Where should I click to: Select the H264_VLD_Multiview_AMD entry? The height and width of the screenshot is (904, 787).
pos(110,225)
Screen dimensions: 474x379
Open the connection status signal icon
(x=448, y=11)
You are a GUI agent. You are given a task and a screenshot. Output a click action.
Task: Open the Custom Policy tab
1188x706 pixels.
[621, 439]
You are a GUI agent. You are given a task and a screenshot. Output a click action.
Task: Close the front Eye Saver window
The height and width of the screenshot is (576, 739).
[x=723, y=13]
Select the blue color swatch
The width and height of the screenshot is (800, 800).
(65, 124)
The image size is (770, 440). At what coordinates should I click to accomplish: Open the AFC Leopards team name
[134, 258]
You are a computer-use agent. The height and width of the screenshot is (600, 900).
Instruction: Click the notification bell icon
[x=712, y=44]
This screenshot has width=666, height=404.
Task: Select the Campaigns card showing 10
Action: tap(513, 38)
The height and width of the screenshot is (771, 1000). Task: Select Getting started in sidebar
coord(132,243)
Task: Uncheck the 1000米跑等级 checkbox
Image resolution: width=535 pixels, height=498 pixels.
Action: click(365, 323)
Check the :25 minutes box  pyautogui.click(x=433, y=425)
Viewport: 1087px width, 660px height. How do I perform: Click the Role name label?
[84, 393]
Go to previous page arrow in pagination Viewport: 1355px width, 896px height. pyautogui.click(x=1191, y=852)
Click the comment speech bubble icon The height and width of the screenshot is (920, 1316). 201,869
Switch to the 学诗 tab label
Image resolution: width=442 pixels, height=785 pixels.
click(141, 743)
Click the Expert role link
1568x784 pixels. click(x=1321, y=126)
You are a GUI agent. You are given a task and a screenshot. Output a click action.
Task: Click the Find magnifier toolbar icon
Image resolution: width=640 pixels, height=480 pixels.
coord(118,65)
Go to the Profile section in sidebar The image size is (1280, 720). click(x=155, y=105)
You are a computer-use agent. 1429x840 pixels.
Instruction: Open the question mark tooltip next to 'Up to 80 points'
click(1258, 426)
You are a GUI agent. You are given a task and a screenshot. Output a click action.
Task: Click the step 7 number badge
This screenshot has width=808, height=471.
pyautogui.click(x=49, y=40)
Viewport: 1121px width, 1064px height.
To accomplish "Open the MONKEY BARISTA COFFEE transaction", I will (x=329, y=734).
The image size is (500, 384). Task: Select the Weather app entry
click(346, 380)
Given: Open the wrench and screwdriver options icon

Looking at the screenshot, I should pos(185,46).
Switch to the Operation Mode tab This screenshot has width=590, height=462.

Task directions: The required answer is the exact run of lines above starting at the line with "Viewport: 1087px width, 660px" and ending at the line with "Viewport: 1121px width, 1064px height.", with both ends present.

Solution for this exercise:
Viewport: 1087px width, 660px height. How do I perform: Click the Role name label?
[84, 393]
Go to previous page arrow in pagination Viewport: 1355px width, 896px height. pyautogui.click(x=1191, y=852)
Click the comment speech bubble icon The height and width of the screenshot is (920, 1316). 201,869
Switch to the 学诗 tab label
Image resolution: width=442 pixels, height=785 pixels.
click(141, 743)
Click the Expert role link
1568x784 pixels. click(x=1321, y=126)
You are a GUI agent. You are given a task and a screenshot. Output a click action.
Task: Click the Find magnifier toolbar icon
Image resolution: width=640 pixels, height=480 pixels.
coord(118,65)
Go to the Profile section in sidebar The image size is (1280, 720). click(x=155, y=105)
You are a computer-use agent. 1429x840 pixels.
Instruction: Open the question mark tooltip next to 'Up to 80 points'
click(1258, 426)
You are a GUI agent. You are given a task and a screenshot. Output a click action.
Task: Click the step 7 number badge
This screenshot has width=808, height=471.
pyautogui.click(x=49, y=40)
Viewport: 1121px width, 1064px height.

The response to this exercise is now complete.